Drift boats are, by far, the most maneuverable and spacious water craft the fly fisherman can use to ply the waters while river fishing. They were designed originally for the sole purpose of fly fishing, with the capability of carrying a great deal of cargo and a full complement of anglers. Perhaps their greatest attribute is their ability to allow the angler to easily stand while fishing, which is a great help in fly casting.

A major point to consider is that a drift boat is most advantageous when manned by at least two fishermen. Generally one, or more, of these fishermen will be casting continuously while the another controls the oars and pilots the boat, while tossing casts as long as he can safely and comfortably do so while maneuvering the boat. Although it is possible for the solo fisherman to use a drift boat, doing so requires the fisherman to anchor the boat and then fish from a stationary position, which defeats the greatest advantage of the vessel - its maneuverability.
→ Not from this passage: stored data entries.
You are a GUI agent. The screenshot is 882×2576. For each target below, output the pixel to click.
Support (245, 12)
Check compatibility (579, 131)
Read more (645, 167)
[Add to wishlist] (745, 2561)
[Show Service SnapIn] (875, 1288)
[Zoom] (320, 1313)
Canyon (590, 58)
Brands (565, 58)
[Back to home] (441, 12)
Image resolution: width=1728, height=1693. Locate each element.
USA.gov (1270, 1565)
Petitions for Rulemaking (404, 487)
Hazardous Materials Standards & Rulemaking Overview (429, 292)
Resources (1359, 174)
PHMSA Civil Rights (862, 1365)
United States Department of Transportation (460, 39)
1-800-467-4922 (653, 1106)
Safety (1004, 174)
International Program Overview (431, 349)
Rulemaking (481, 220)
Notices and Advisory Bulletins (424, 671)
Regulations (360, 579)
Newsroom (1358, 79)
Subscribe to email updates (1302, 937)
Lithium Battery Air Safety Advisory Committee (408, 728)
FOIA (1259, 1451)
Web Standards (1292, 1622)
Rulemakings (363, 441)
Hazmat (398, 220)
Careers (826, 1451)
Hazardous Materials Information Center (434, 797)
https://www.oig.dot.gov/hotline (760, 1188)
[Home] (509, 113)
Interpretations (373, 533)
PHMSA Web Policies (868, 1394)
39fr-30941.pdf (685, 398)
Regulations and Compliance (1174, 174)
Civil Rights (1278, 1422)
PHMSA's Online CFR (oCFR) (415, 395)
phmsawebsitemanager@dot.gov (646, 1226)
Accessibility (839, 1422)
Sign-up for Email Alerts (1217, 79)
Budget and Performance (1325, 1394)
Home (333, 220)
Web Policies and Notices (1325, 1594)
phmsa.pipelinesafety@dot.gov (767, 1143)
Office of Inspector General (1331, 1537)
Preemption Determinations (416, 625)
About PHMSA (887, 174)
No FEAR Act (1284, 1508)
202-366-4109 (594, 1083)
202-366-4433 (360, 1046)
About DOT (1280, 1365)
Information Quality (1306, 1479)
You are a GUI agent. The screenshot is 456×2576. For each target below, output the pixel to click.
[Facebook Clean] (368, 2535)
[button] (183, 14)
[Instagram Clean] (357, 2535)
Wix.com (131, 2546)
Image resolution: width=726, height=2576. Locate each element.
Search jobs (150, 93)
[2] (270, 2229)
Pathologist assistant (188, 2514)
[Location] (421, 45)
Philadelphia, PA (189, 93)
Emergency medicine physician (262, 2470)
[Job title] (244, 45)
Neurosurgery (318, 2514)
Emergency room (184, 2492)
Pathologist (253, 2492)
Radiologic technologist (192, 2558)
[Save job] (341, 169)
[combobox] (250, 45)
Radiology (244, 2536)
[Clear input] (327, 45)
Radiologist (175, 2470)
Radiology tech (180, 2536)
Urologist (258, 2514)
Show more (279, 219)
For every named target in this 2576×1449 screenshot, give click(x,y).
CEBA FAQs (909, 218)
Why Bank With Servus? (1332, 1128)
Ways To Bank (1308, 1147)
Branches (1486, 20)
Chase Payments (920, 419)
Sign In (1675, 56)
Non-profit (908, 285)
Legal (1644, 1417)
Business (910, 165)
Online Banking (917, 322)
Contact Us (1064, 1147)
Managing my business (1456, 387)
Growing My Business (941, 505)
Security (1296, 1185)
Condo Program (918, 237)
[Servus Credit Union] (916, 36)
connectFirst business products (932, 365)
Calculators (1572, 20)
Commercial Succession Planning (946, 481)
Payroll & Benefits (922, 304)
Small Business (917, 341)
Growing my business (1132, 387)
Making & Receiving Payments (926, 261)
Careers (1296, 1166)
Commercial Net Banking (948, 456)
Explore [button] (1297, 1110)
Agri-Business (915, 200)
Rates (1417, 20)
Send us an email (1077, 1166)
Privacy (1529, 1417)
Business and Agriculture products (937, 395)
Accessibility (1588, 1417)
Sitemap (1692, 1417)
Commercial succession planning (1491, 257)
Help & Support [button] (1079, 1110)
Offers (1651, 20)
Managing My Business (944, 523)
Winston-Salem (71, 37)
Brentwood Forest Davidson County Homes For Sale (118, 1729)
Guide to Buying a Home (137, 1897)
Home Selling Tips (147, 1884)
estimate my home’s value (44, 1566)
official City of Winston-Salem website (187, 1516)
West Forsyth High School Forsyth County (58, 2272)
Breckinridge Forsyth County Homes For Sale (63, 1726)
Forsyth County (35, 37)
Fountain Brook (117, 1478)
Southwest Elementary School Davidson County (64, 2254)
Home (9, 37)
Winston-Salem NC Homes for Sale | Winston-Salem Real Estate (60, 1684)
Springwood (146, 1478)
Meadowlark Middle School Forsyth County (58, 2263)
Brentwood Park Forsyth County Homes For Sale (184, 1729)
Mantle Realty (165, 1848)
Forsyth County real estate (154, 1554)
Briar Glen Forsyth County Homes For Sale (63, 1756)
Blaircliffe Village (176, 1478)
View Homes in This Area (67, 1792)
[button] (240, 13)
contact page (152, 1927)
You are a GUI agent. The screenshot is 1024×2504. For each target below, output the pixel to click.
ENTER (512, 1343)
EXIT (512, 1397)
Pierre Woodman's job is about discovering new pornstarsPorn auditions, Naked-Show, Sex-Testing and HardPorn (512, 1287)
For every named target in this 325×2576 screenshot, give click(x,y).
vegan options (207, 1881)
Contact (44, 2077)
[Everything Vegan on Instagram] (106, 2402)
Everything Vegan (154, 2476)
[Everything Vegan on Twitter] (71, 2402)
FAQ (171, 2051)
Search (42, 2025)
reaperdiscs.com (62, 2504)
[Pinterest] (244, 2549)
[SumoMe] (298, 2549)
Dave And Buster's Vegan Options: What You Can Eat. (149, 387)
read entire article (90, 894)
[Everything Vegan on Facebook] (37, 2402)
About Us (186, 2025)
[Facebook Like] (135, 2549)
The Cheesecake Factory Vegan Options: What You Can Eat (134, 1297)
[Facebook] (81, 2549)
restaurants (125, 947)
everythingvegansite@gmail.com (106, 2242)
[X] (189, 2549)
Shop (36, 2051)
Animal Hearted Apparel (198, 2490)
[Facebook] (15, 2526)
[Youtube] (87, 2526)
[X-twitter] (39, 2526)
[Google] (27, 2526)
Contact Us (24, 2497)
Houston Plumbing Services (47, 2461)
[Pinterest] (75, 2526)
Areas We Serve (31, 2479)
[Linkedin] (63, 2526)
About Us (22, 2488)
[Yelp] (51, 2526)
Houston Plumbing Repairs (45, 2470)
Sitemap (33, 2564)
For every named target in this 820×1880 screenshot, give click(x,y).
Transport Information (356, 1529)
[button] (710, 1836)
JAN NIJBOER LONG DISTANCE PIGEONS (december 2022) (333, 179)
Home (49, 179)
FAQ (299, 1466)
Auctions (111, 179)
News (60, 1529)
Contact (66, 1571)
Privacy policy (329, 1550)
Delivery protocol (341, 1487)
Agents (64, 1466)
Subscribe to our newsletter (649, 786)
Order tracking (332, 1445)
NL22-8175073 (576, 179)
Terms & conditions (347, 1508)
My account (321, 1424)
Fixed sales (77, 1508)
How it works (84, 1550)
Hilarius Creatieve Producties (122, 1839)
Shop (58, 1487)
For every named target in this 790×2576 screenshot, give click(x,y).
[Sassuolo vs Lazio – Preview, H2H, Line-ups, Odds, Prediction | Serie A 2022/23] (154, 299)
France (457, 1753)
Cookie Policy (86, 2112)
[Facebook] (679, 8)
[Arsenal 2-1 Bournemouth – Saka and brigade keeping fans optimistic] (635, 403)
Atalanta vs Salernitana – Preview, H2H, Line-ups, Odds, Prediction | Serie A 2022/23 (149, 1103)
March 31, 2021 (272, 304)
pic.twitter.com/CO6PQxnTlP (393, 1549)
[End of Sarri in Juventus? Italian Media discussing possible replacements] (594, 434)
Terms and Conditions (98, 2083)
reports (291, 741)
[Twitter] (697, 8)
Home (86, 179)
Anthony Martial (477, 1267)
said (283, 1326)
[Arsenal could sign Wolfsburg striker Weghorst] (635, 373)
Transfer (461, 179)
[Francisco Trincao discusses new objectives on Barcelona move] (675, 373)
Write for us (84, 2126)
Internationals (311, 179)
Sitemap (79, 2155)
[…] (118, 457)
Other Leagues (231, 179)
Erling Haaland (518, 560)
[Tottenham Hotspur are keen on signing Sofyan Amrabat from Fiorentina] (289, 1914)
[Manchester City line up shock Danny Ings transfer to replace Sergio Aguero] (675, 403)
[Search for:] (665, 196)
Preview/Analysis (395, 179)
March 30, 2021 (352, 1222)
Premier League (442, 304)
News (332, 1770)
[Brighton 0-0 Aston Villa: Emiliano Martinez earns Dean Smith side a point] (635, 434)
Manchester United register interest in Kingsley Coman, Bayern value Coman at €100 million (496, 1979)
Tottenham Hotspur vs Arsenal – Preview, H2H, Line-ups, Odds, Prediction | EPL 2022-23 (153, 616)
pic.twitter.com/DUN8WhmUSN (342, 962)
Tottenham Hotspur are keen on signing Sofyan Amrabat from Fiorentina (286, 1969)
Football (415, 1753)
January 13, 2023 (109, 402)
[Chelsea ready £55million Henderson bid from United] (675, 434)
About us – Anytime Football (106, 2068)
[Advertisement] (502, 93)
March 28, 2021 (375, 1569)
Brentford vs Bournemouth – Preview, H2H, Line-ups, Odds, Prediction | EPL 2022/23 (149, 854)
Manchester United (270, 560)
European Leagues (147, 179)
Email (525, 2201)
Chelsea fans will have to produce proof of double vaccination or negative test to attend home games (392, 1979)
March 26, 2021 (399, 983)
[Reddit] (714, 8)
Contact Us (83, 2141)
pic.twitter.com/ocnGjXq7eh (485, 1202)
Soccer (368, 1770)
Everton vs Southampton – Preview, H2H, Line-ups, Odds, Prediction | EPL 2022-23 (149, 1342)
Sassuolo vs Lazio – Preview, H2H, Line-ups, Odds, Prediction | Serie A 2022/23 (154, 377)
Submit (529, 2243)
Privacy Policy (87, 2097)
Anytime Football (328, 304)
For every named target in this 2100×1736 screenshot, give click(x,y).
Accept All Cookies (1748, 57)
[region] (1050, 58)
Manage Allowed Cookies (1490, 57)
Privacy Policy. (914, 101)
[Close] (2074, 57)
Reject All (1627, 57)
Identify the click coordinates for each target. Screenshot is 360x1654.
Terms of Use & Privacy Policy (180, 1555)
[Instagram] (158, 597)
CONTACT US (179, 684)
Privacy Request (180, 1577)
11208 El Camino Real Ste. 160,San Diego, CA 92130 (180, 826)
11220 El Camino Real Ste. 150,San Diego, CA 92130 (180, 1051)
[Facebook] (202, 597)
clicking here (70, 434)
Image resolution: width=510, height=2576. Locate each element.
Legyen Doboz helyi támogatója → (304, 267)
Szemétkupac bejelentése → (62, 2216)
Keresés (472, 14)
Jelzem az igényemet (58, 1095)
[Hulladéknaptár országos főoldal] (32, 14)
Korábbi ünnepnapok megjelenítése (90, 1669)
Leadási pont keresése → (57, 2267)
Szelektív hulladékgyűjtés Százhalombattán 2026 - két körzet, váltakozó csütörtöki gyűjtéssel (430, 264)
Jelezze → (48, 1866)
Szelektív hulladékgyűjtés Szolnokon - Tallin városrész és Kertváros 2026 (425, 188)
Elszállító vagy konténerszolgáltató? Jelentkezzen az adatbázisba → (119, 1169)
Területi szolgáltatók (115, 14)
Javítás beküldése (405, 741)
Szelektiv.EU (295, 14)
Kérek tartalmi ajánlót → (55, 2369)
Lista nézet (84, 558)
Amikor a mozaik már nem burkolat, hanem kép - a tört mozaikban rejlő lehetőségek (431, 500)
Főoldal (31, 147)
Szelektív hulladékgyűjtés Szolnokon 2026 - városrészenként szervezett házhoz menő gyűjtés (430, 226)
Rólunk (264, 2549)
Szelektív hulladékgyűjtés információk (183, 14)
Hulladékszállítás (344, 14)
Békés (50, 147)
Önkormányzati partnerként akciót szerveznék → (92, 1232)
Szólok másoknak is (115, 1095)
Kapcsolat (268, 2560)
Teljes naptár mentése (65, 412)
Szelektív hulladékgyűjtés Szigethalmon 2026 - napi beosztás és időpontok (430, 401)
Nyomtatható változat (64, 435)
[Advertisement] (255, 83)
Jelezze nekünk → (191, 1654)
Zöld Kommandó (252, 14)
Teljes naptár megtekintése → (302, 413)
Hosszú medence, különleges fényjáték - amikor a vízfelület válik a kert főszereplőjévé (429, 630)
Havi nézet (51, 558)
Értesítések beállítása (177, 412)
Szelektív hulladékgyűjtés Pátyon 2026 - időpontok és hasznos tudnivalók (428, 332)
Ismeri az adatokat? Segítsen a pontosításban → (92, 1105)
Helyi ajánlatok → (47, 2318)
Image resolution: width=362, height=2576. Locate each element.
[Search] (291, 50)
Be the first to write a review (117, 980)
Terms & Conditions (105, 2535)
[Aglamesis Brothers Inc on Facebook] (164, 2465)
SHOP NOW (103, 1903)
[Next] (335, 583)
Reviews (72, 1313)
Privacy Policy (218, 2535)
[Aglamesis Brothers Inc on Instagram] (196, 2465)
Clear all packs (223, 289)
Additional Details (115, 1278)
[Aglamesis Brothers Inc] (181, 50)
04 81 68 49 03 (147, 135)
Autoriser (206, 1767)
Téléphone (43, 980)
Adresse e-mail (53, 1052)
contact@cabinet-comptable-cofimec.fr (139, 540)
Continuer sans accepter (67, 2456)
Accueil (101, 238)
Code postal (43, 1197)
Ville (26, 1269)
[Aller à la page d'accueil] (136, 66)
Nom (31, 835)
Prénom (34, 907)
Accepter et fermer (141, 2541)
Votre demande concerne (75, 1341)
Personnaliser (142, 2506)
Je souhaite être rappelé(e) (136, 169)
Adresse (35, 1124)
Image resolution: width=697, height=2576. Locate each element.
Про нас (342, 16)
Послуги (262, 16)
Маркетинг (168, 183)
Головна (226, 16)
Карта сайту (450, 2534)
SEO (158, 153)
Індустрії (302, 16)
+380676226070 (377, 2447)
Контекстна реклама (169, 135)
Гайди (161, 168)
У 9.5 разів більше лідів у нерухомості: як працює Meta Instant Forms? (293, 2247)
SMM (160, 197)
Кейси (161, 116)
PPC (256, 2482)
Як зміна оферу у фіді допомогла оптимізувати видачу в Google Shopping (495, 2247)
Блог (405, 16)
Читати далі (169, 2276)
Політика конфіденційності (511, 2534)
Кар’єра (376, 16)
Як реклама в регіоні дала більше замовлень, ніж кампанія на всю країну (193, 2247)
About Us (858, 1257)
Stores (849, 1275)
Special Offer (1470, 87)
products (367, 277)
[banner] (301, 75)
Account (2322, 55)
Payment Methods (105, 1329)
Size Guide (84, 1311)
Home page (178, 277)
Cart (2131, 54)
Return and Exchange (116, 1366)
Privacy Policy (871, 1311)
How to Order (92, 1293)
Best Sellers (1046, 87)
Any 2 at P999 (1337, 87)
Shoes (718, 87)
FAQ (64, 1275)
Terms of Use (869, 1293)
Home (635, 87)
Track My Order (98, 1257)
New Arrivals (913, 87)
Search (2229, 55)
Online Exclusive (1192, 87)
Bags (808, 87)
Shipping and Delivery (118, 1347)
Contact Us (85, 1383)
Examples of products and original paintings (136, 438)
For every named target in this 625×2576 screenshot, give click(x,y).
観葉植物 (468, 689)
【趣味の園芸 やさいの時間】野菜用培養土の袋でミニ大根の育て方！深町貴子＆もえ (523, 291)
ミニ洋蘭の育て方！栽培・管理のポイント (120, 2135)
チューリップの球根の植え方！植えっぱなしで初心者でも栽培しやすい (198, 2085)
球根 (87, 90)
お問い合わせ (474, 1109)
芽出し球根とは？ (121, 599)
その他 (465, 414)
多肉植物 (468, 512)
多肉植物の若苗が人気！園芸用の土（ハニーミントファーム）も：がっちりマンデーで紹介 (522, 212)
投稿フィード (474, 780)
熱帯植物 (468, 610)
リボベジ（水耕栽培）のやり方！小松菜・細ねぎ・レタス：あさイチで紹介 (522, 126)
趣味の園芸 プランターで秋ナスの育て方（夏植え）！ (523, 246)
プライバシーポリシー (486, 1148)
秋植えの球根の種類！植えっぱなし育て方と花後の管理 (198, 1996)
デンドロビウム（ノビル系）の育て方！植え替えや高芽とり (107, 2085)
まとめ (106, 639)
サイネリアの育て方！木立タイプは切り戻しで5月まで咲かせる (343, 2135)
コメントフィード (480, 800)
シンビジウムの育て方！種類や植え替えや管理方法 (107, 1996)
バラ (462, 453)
The first rule in rowing the drift boat, assuming two fishermen are aboard, is to attempt to keep the boat on a parallel course with the river bank. This helps the two fishermen to place their casts along the riverbanks without fear of crossing lines with each other.  A good oarsman can hold the boat stationary or even back it upstream to permit the fisherman to refloat the dry fly over an enticing eddy. Another is to never let go of the oars unless it is absolutely safe to do so. Swift rivers have a tendency to grab the blade of the oar and either break the oar or bend the oarlock, both of which are disastrous situations in a whitewater river.

Drift boats do require a different approach to oar handling in swift water than is typical of conventional row boats. The design of the drift boat with its high bow section, v-shaped hull, and blunted stern is optimized for downriver travel. The oars are used to position the stern of the boat to determine the course downstream. Pulling the oars slows the boat against the current. Steering, or obstacle avoidance, requires pulling the oars to move the stern at an angle (about 45 degrees) to the stream flow, then straightening out to proceed downstream.

A drift boat, with an adept oarsman, is perhaps the best boat an angler can have for fly fishing the swift rivers where native trout abound.